Systemic lupus erythematosus (SLE) is a chronic autoimmune disease characterized by multisystemic manifestations. Central nervous system (CNS) involvement has been reported to occur in 6-95% of SLE patients, depending on the criteria applied,1,2 however, the exact prevalence is probably between 6% and 12%.3
Autonomic disorder is one of the 19 clinical syndromes in the American College of Rheumatology (ACR) classification of neuropsychiatric syndrome of systemic lupus erythematosus (NPSLE).4 The reported prevalence of autonomic neuropathy in SLE varies from no difference compared with controls5 to a high prevalence6-8 based on small case series and case-control studies. The majority of patients in these studies had mild subclinical dysautonomia in the presence of one or more abnormal cardiovascular reflex tests.7 Reports on SLE with acute pan-dysautonomia are rare.
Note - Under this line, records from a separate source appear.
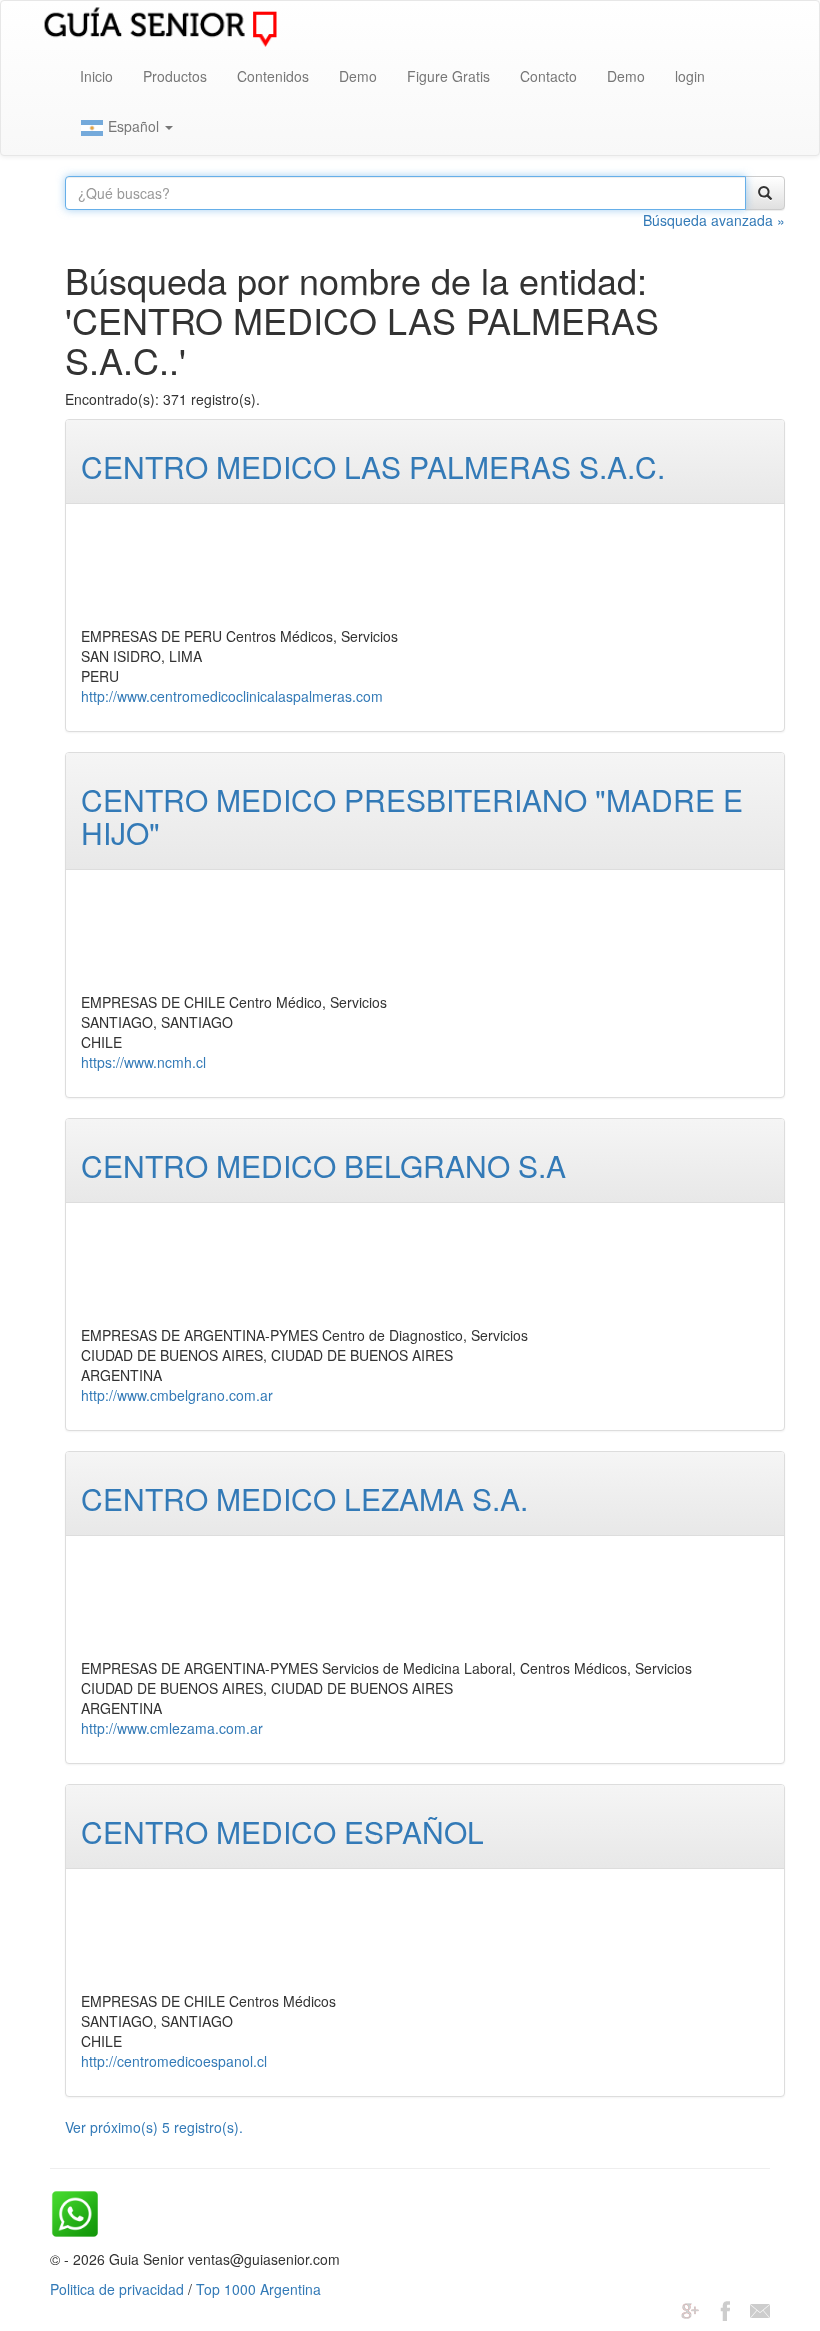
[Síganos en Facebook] (725, 2309)
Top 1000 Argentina (258, 2289)
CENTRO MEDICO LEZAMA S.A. (304, 1498)
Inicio (96, 76)
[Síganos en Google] (690, 2309)
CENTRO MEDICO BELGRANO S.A (323, 1165)
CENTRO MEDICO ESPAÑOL (282, 1831)
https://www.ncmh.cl (143, 1062)
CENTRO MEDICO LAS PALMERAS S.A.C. (373, 466)
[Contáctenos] (760, 2309)
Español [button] (133, 126)
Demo (358, 76)
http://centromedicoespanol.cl (174, 2061)
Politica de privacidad (117, 2289)
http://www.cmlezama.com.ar (172, 1728)
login (690, 76)
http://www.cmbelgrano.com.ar (177, 1395)
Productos (175, 76)
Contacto (548, 76)
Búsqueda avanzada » (714, 220)
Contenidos (273, 76)
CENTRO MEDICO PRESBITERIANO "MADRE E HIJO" (412, 816)
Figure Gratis (448, 76)
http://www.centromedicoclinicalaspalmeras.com (232, 696)
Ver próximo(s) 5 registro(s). (154, 2127)
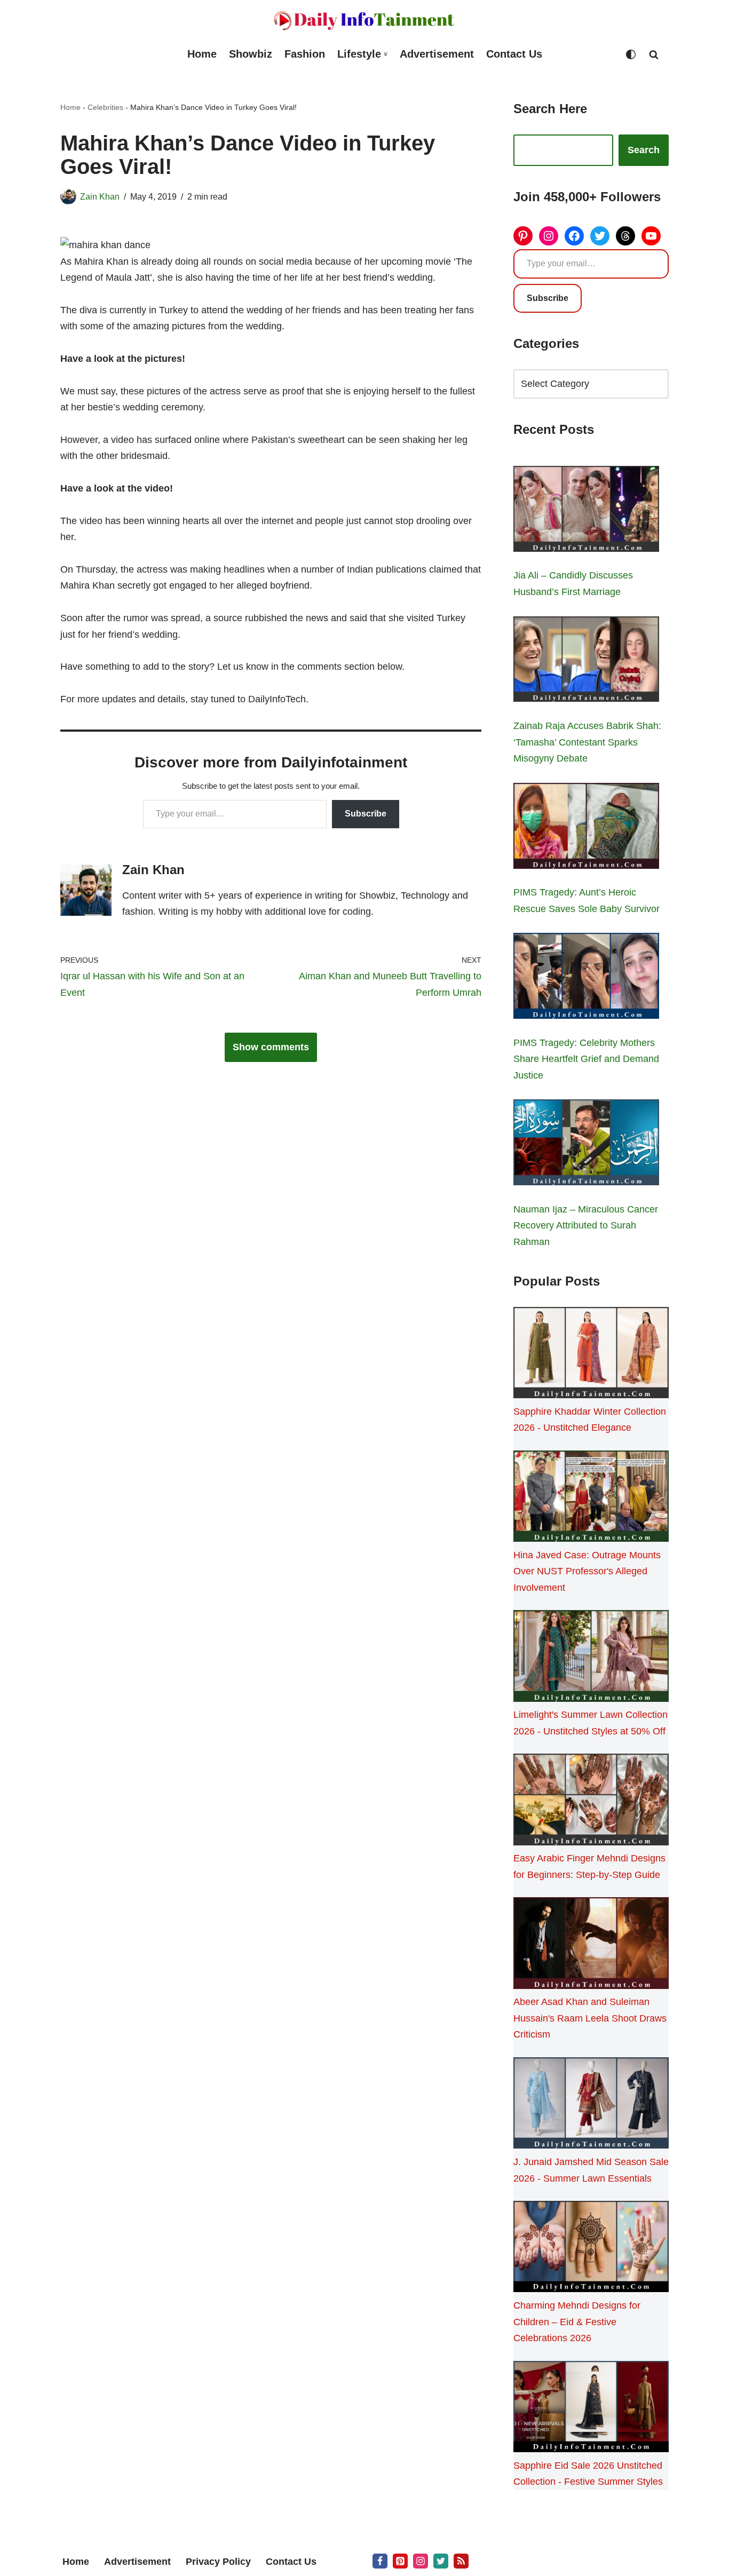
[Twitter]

In addition to neurological diseases, such as Shy-Drager and Guillain-Barre syndromes, autonomic neuropathy also includes symptomatic (secondary) autonomic neuropathy associated with diabetes, virus infections, hereditary diseases, and tumors (including paraneoplastic syndrome), as well as acute idiopathic autonomic neuropathy (AIAN) of unknown cause initially reported by Young et al. in 1969.9, 10 As a result of constitutional, broad dysautonomia, various autonomic nerve signs, such as orthostatic hypotension, ileus, and dysuria, and a catatonic pupil usually occur in AIAN, the degree is severe,11 and motor, sensory, and CNS disorders are not present in principle.12
We encountered a patient who acutely developed SLE with broad and advanced autonomic symptoms, exhibited various neuropathologies, such as central nervous system and peripheral neuropathy, and responded well to intravenous cyclophosphamide (IVCY).